Xeroderma pigmentosa (XP) is a rare genetic disorder that is characterized by defective DNA repair after ultraviolet induced damage with a great tendency for recurrent cutaneous malignancies including basal cell carcinoma (BCC). BCC is frequently linked to impaired local immune response with a major role played by Langerhans cells (LCs). The current study aims at investigating LCs in BCC specimens of XP and non-XP patients, in a trial to study its possible impact on tumor recurrence. It included 48 retrospective cases of primary facial BCC (18 for XP patients and 30 for non-XP controls). Each group was subdivided, based on the 5 years follow-up data, into recurrent and non-recurrent BCC groups. LCs were assessed immunohistochemically using the sensitive marker; CD1a. Results showed significantly reduced LCs count (intratumoral, peritumoral, and in perilesional epidermis) in XP patients compared with non-XP controls (P˂0.001 for all). Intratumoral (P=0.008), peritumoral (P=0.005), and perilesional epidermal (P=0.02) LCs mean values were significantly lower in recurrent versus non-recurrent BCC specimens. Also, within each group (XP and controls), LCs were of significantly lower means in recurrent versus non-recurrent cases (P≤0.001 for all). Regarding recurrent BCC cases, peritumoral LCs showed a significant positive correlation with 1ry BCC duration (P=0.05).
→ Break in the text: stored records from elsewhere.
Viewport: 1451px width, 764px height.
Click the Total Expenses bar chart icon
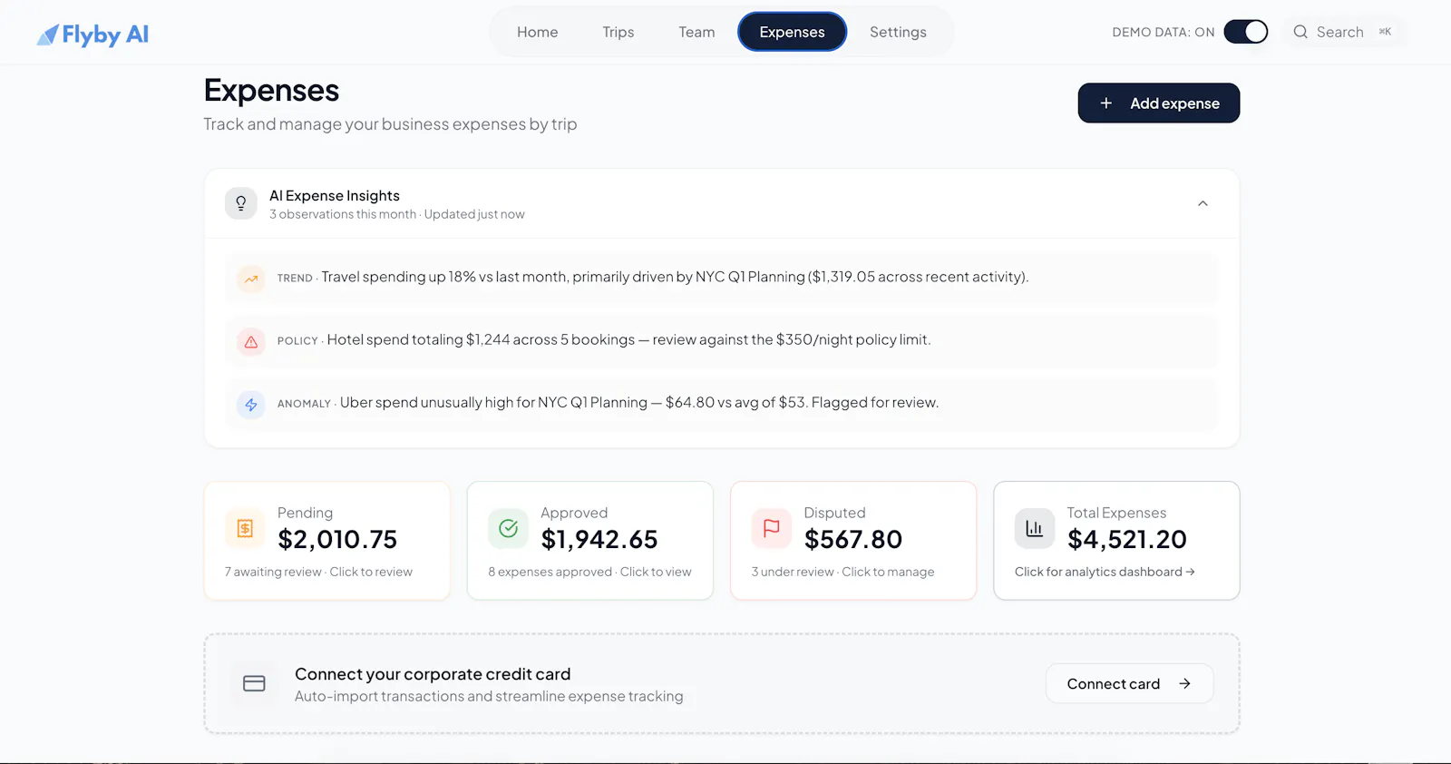1035,528
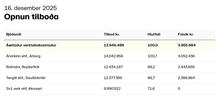Click the Hlutfall column header
The height and width of the screenshot is (109, 219).
tap(154, 34)
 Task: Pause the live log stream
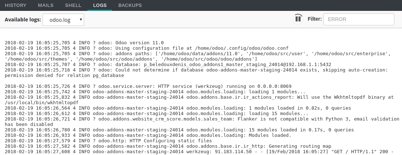click(298, 19)
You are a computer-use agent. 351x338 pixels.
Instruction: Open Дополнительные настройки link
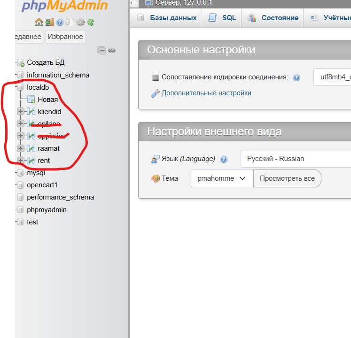click(206, 93)
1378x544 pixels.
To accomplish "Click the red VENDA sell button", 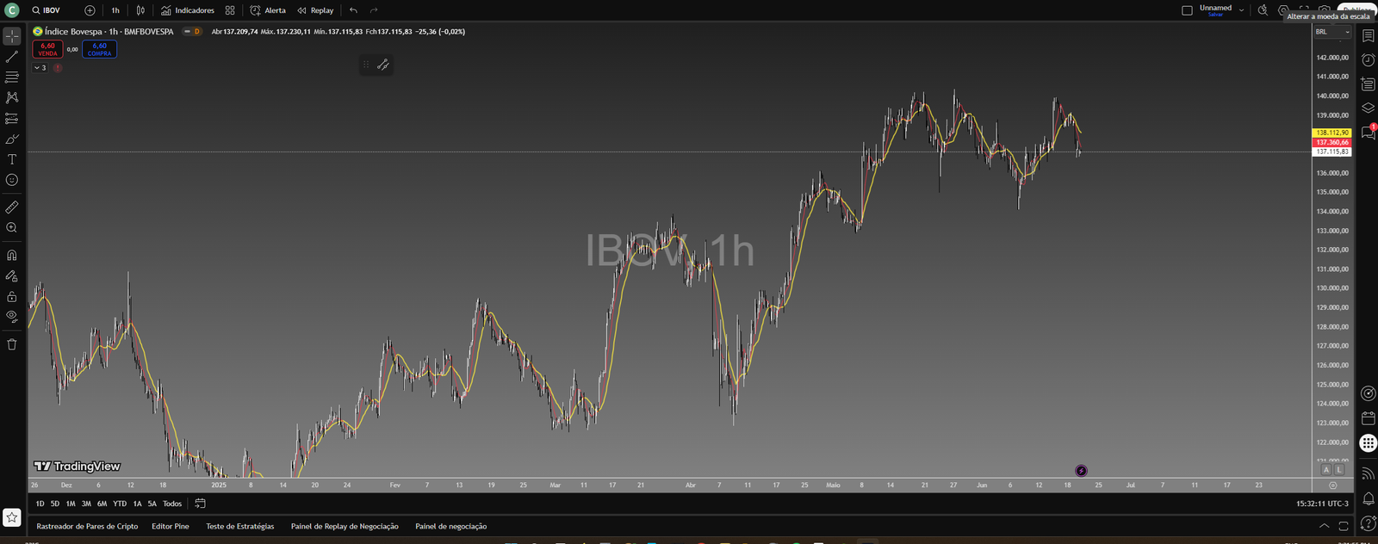I will (47, 49).
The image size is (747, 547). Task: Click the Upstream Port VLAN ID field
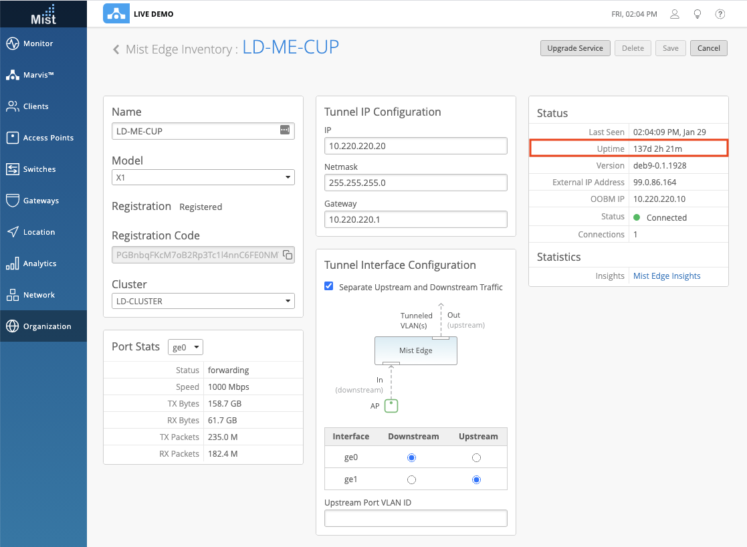coord(415,518)
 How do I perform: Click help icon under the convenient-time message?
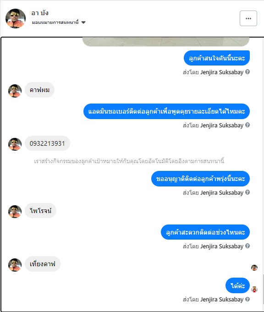coord(248,246)

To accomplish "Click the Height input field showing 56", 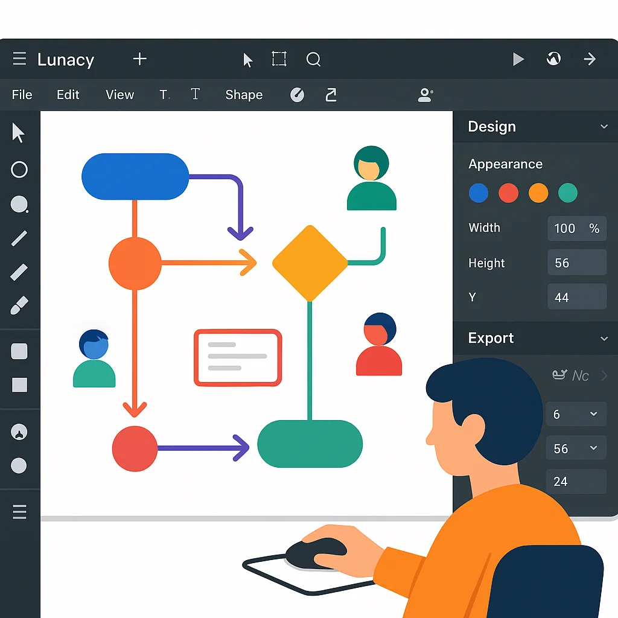I will (576, 263).
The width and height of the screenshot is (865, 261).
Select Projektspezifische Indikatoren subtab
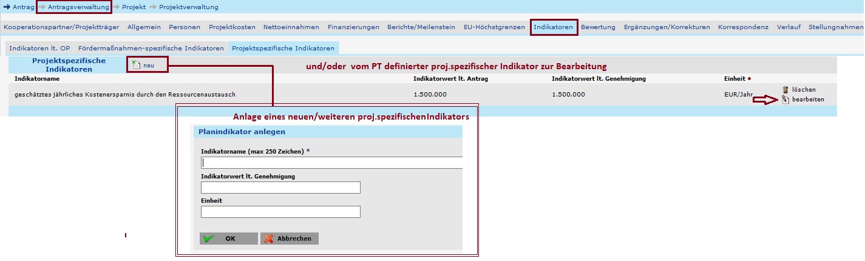(283, 48)
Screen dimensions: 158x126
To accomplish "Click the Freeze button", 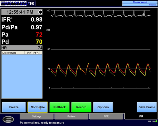I will click(14, 107).
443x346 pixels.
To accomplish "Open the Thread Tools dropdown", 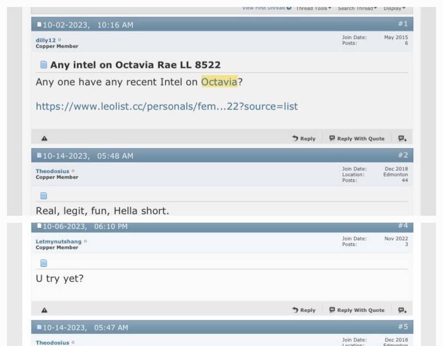I will (314, 8).
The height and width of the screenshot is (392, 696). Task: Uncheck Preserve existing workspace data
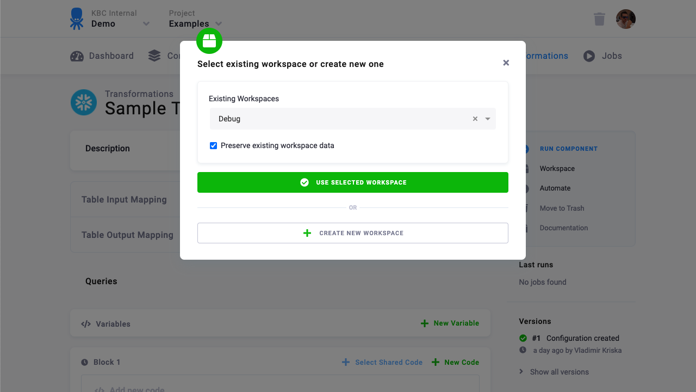coord(213,145)
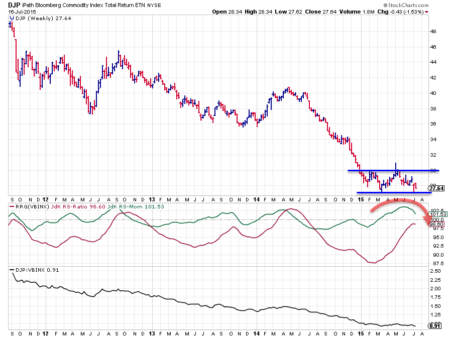Viewport: 452px width, 338px height.
Task: Click the red down arrow beside Chg
Action: [426, 12]
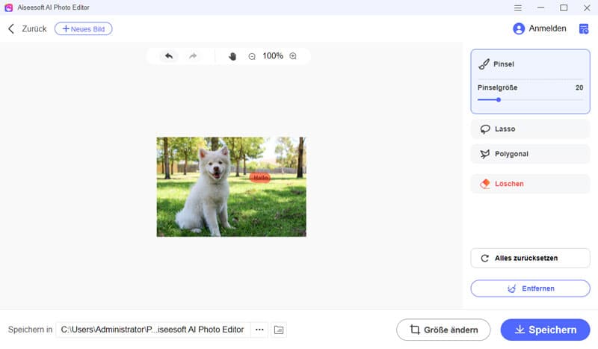
Task: Click the redo arrow icon
Action: tap(193, 56)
Also, intratumoral and peritumoral LCs correlated positively with BCC relapse interval (P=0.04 for both). Among non-XP controls, periocular tumors had the least LCs count (22.00±3.56), whereas tumors located in the rest of the face had the greatest count (29.00±0.00) (P=0.02). Sensitivity and specificity of LCs to predict BCC recurrence in XP patients reached 100% in intartumoral area and perilesional epidermis when cutoff points were less than 9.5 and 20.5, respectively. In conclusion; reduced LC count in primary BCC specimens of XP patients and also in normal subjects could help to predict its recurrence. Thus, it might be identified as a risk factor for relapse to apply new strict therapeutic and preventive measures. This presents new avenue for the immunosurveillance against skin cancer relapse. However, being the first study to investigate that link in XP patients recommends further research to confirm.